There’s an odd article on the front page of today’s New York Times: Adam Liptak reports that the “individual rights” interpretation of the Second Amendment is making headway “thanks largely to the work over the last 20 years of several leading liberal law professors.” The headline really says it all: “A Liberal Case for Gun Rights Helps Sway Judiciary.” When it was just those terribly low types like the NRA, you know, you couldn’t possibly expect federal judges to take the argument seriously. But when Sanford Levinson, Laurence Tribe, and Akhil Reed Amar climb on board (and these are the only liberal scholars Liptak mentions as doing so), well, suddenly an argument becomes respectable.
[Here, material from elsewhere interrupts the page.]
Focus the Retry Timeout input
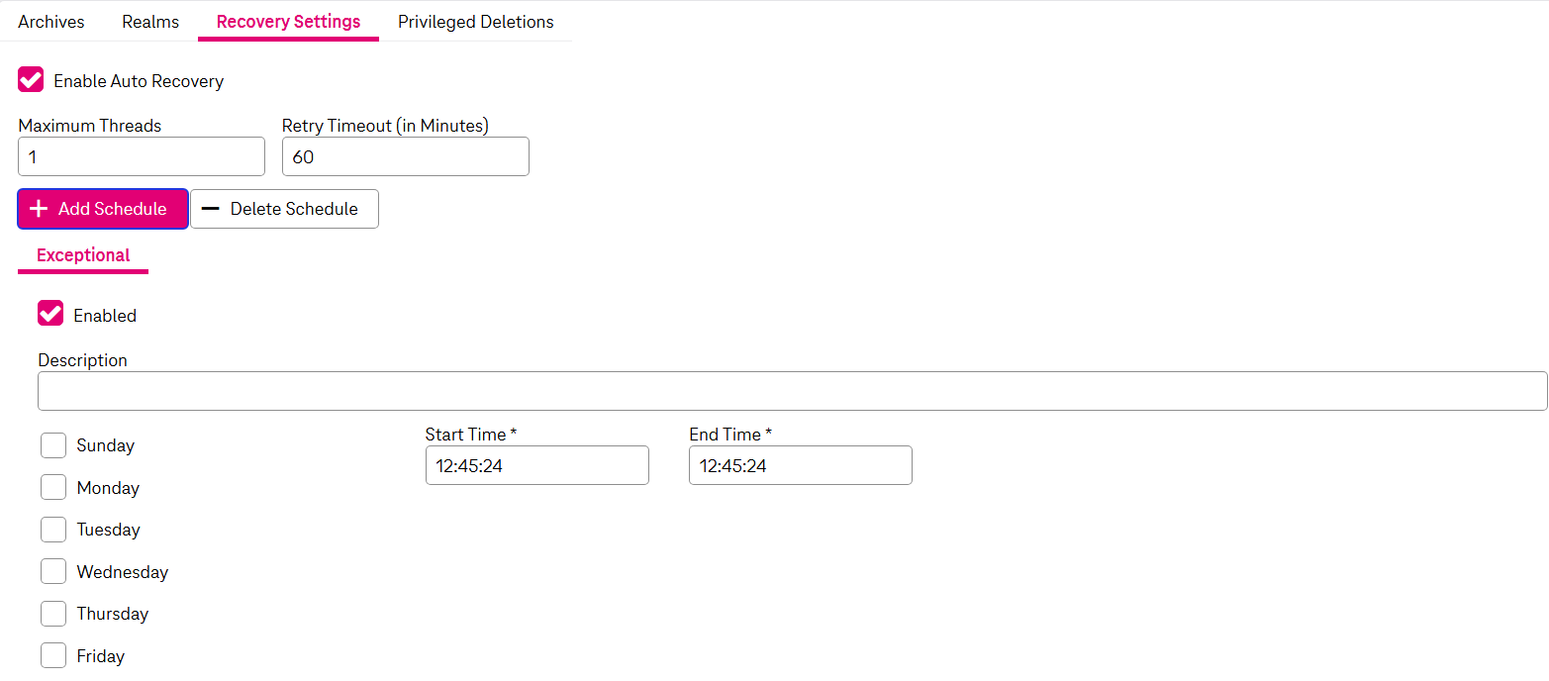This screenshot has height=681, width=1549. pyautogui.click(x=405, y=156)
What makes the article so odd is that it is practically not at all about the arguments on this subject. Instead it is about the cultural phenomenon of who is making the arguments, with a prediction that because some liberals are now on board, the recent Parker v. D.C. ruling may survive review by the en banc D.C. Circuit and the Supreme Court.
This may prove to be true, but here’s what worries me. As Liptak puts it, “just as the First Amendment’s protection of the right to free speech is not absolute, the professors say, the Second Amendment’s protection of the right to keep and bear arms may be limited by the government, though only for good reason.” Right. And that means that our de facto legislators for all gun control in this country will be the federal judiciary. I prefer the status quo, in which legislatures decide the question, for good or ill. And that, by the way, is also the best reading of the Second Amendment–as of the First.
But I haven’t space for the whole argument myself–not here anyway!